We recently conducted an opinion poll for a project we’re doing here at Queen’s University Belfast on the protocol and we found a mere 5% of respondents (sample size of over 2,000) trust in Westminster, and we don’t have great trust in the NI Executive either – around 15-16%. So, it’s pretty dire. You can see an environment where everything is up in the air and nobody trusts there are institutions to catch NI’s interests and tend to them. 

Brexit Spotlight: For some that fuels the argument for United Ireland, do you see it as imminent as sometimes presented? What are the hurdles?

The response to Brexit and the question to unification differs depending on which communities you ask. Nationalists think Brexit makes united Ireland more likely and imminent, and more desirable as they want to rejoin the EU. Unionists largely think it doesn’t make a difference. However, deep down, the fact that nationalists and others in Britain are talking more about a united Ireland creates a sense of unease and threat for unionism. That said, there is little to indicate that it is imminent. 

The thing we know is that, if the secretary of state for NI thinks there’s likely to be a majority for Irish unity if a referendum were to be held, he has to make that judgement to hold one. The things you’d look at to assess whether such a majority exists are not pointing towards it – first preference votes and opinion polls and the like. However, we know that in the 2021 census there is likely to be a Catholic majority and that will add to the speculation. 

But we know from recent experience that a referendum with a binary question – status quo or radical change – is by no means simple.
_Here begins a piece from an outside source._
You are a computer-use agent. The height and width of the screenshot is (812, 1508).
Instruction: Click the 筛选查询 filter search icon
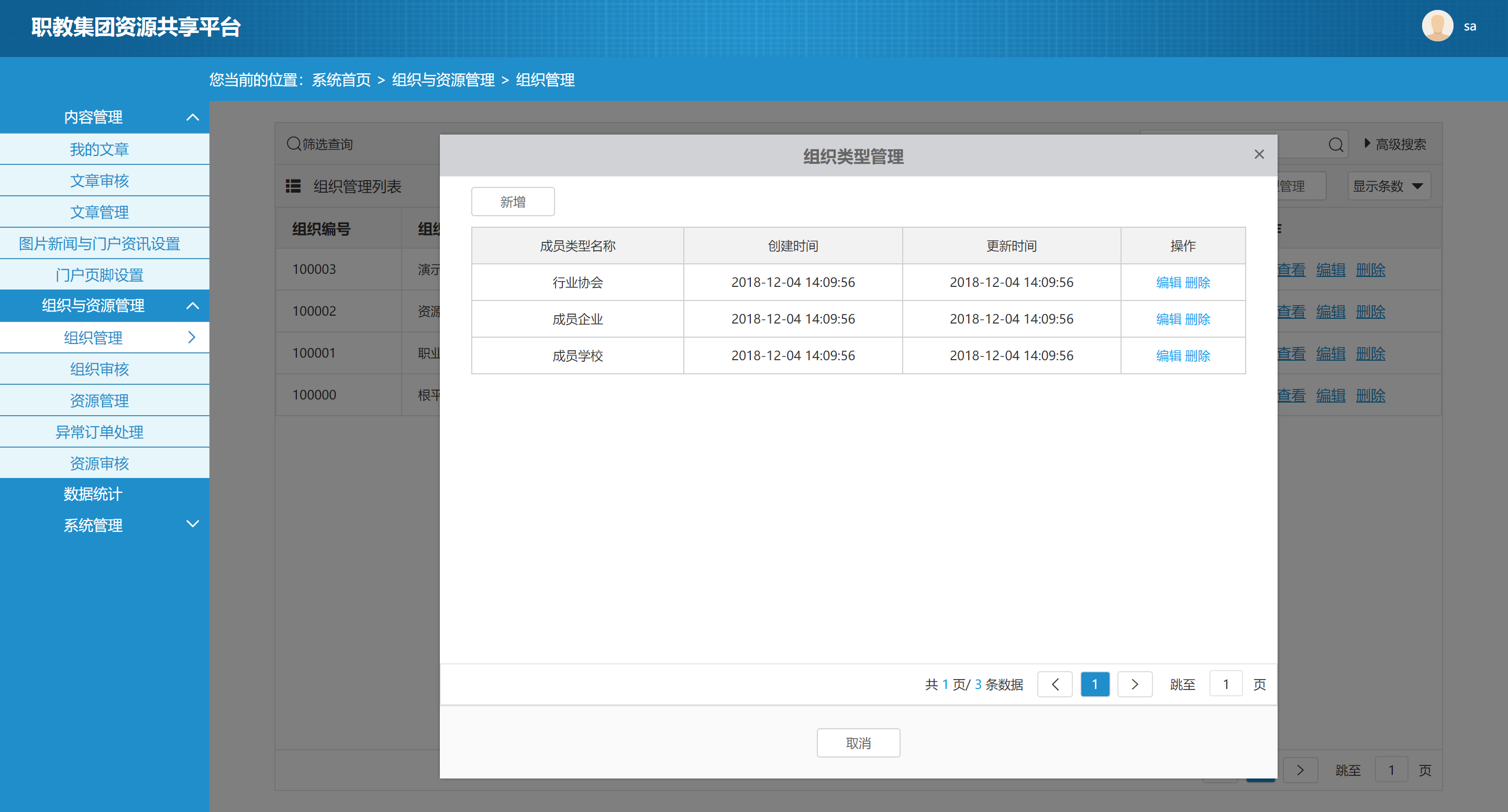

We’ve seen just how complicated and divisive it can be. And we already have polarisation here along those lines. This is why some people are trying to find ways to think sensibly and cautiously about what questions to ask and what preparations need to take place before a referendum is on the cards.

We could be talking decades yet. But at the same time we know, again from the Brexit process, that something can happen very quickly in unexpected ways. Some Republicans voted for Brexit to hasten a united Ireland. There’s a sense of some opportunities being seen in this for nationalists, and that adds to the current tensions. 

We’ve got so many problems – look at the areas of persistent poverty and multiple deprivation, stubborn problems with health service provision and job creation etc. It’s a dysfunctional place in many ways and unfortunately because Brexit was, at root, all about borders, it has made it all the more difficult to find the necessary even keel on which to move forward.